In 1992, Gerald Tesauro at IBM, using reinforcement learning, trained a neural network to play backgammon at a world-champion level. The network played itself, and the only feedback it received was which side won the game. Brains use reinforcement learning to make sequences of decisions toward achieving goals, such as finding food under uncertain conditions. Recently, DeepMind, a company acquired by Google in 2014, used deep reinforcement learning to play seven classic Atari games. The only inputs to the learning system were the pixels on the video screen and the score, the same inputs humans use. The program for several of the games could play better than expert humans.

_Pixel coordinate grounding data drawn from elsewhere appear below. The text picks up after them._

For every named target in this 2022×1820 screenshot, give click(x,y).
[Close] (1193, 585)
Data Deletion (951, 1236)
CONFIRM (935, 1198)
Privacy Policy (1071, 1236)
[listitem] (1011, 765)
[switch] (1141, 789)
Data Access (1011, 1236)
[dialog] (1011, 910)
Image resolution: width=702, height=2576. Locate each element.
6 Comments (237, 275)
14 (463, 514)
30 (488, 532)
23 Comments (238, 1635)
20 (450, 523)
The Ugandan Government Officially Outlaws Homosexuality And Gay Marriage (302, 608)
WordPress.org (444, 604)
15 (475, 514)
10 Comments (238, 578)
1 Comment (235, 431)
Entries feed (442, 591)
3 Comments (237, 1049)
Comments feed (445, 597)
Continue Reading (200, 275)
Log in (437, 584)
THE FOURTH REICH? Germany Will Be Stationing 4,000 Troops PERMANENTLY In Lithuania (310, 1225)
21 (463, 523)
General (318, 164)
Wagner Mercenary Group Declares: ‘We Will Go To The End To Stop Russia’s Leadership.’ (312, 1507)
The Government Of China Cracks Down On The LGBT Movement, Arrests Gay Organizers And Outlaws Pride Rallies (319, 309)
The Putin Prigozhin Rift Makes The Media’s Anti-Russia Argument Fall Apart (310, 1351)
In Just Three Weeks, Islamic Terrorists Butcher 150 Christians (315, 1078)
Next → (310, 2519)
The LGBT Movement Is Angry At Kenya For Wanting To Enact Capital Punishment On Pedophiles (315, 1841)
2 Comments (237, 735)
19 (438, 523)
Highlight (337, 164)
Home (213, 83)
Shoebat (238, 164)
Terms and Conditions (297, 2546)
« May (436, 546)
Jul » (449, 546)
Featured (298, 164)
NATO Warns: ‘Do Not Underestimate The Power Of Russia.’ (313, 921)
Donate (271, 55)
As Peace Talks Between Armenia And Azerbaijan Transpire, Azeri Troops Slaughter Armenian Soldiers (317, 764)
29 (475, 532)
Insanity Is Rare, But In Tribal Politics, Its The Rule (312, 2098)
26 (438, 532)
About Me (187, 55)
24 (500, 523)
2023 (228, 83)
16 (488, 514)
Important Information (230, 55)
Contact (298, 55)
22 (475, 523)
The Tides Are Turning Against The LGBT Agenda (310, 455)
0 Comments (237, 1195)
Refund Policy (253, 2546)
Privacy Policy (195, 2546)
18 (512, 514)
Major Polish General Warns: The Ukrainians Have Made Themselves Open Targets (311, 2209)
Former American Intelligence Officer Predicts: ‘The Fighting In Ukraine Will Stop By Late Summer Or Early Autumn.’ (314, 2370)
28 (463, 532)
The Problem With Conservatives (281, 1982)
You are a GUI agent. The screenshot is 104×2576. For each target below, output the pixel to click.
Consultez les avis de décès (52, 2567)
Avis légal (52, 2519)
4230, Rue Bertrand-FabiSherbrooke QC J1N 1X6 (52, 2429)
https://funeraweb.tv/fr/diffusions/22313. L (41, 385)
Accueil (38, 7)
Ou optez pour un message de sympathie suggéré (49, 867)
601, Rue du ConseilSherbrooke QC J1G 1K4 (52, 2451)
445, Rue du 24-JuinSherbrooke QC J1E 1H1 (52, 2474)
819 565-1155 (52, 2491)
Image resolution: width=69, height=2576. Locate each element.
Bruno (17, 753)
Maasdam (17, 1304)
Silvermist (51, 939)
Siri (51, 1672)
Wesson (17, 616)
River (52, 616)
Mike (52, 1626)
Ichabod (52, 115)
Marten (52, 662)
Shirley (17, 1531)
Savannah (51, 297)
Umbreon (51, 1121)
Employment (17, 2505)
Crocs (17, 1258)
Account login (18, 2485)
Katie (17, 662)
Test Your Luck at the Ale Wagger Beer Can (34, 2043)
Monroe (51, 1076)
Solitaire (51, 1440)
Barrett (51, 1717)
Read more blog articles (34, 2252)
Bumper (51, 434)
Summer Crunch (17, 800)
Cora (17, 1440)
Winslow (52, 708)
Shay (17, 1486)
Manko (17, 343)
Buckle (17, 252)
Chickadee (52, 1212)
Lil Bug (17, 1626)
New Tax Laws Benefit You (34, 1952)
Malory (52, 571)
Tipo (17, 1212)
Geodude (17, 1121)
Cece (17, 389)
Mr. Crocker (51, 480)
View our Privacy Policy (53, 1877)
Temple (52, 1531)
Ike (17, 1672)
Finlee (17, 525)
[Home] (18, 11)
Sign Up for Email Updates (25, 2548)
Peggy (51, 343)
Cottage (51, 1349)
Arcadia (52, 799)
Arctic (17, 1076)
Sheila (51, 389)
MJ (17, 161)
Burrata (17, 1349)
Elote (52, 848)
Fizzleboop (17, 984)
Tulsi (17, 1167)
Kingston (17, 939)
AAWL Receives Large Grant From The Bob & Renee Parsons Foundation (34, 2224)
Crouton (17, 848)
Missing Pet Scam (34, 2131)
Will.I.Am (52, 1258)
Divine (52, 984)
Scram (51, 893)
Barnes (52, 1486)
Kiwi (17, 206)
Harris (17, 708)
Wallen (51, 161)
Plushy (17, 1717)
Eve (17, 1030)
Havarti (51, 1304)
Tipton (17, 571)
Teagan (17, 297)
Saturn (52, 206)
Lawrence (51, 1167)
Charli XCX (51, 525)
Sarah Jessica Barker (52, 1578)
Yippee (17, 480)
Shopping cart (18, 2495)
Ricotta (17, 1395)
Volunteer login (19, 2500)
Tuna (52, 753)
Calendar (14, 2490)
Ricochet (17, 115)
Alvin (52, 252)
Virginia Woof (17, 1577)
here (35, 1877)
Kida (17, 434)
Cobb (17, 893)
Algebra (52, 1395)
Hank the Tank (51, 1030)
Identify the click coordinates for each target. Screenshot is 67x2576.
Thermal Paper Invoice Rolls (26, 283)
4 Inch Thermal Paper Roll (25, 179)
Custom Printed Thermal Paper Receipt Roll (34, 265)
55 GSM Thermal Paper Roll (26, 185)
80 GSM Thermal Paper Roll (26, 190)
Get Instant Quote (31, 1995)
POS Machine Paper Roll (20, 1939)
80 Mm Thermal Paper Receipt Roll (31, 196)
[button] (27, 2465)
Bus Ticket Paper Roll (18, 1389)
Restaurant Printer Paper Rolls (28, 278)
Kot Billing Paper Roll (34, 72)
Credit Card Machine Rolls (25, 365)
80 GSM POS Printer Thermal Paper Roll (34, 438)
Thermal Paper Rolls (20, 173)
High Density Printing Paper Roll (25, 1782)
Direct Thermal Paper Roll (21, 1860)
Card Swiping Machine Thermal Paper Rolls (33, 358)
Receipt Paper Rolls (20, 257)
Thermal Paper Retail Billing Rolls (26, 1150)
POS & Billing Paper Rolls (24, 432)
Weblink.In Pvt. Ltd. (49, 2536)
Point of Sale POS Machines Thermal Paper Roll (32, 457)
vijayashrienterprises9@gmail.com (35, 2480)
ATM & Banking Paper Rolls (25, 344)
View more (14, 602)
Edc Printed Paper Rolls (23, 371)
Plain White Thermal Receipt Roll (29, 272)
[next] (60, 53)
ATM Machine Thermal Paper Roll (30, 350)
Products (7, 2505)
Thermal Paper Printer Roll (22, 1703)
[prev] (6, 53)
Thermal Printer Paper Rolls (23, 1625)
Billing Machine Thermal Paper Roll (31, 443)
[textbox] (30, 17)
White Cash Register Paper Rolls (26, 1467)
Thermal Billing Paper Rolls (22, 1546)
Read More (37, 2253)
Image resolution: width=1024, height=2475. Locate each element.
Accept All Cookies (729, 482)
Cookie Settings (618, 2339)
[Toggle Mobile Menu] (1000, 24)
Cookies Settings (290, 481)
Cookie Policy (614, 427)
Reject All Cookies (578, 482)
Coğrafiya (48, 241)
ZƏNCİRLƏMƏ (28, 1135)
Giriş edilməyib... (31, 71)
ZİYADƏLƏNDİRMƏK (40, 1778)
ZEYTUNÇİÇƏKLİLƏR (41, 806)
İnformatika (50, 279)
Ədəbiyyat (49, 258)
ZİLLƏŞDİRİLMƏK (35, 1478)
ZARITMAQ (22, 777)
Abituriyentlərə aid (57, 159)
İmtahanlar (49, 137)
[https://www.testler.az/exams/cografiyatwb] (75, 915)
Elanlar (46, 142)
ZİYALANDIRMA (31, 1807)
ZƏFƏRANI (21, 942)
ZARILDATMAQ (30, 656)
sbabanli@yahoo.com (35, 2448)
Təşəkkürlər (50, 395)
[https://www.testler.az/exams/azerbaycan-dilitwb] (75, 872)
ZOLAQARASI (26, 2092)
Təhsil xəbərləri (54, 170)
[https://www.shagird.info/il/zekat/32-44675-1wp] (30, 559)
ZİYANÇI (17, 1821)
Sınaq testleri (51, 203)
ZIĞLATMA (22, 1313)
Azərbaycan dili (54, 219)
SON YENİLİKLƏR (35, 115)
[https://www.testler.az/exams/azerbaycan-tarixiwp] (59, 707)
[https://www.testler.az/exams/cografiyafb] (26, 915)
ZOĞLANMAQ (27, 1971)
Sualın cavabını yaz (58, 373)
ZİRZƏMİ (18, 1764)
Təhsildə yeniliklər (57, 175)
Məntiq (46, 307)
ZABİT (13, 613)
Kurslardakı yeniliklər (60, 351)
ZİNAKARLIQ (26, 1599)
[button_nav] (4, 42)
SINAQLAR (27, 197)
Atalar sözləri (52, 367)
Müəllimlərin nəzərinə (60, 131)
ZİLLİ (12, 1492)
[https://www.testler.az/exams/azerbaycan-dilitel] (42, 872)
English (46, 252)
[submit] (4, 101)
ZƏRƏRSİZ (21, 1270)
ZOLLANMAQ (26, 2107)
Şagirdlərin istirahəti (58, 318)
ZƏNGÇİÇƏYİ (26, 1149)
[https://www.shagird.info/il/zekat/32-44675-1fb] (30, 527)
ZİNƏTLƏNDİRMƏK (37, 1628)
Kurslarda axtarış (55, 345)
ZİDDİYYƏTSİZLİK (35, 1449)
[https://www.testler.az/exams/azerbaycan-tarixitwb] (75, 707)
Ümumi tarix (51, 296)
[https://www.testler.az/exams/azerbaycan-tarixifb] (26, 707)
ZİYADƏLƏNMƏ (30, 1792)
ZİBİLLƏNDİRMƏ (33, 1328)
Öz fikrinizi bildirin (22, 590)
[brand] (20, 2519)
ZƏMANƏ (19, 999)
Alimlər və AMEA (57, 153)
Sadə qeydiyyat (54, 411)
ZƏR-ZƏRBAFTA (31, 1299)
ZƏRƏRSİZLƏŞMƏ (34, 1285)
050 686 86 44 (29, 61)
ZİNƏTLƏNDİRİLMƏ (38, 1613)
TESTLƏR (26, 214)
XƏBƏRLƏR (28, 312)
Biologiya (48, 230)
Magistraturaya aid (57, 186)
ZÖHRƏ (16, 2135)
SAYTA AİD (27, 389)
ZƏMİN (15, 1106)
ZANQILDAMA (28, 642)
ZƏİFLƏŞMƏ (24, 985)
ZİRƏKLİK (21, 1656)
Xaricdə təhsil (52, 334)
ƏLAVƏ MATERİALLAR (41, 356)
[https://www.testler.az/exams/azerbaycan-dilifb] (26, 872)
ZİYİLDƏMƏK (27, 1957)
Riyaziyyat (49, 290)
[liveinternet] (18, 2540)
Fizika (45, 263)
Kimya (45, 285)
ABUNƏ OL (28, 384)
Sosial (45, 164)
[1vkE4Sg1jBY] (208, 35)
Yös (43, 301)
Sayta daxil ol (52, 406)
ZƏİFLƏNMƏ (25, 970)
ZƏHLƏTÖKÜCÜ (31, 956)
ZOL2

What effect will these advances have on us in the near future? We’re not particularly good at predicting the impact of a new invention, and it often takes time to find its niche, but we already have one example to help us understand how this could unfold. When Deep Blue beat Garry Kasparov, the world chess champion, in 1997, did human chess players give up trying to compete with machines? Quite the contrary: Humans have used chess programs to improve their game, and as a consequence the level of play in the world has improved.
Humans aren’t the fastest or the strongest species, but we’re the best learners. Humans invented formal schools where children labor for years to master reading, writing, and arithmetic and to learn more specialized skills. Students learn best when an adult teacher interacts with them one-on-one, tailoring lessons for that student. However, education is labor-intensive. Few can afford individual instruction, and the assembly-line classroom system found in most schools today is a poor substitute. Computer programs can keep track of a student’s performance, and some provide corrective feedback for common errors. But each brain is different, and there’s no substitute for a human teacher who has a long-term relationship with the student. Is it possible to create an artificial mentor for each student? We already have recommender systems on the Internet that tell us, “If you liked X, you might also like Y,” based on data of many others with similar patterns of preference.
Someday the mind of each student may be tracked from childhood by a personalized deep-learning system. To achieve this level of understanding of a human mind is beyond the capabilities of current technology, but there are already efforts at Facebook to use their vast social database of friends, photos, and likes to create a Theory of Mind for every person on the planet.
So my prediction is that as more and more cognitive appliances, like chess-playing programs and recommender systems are devised, humans will become smarter and more capable.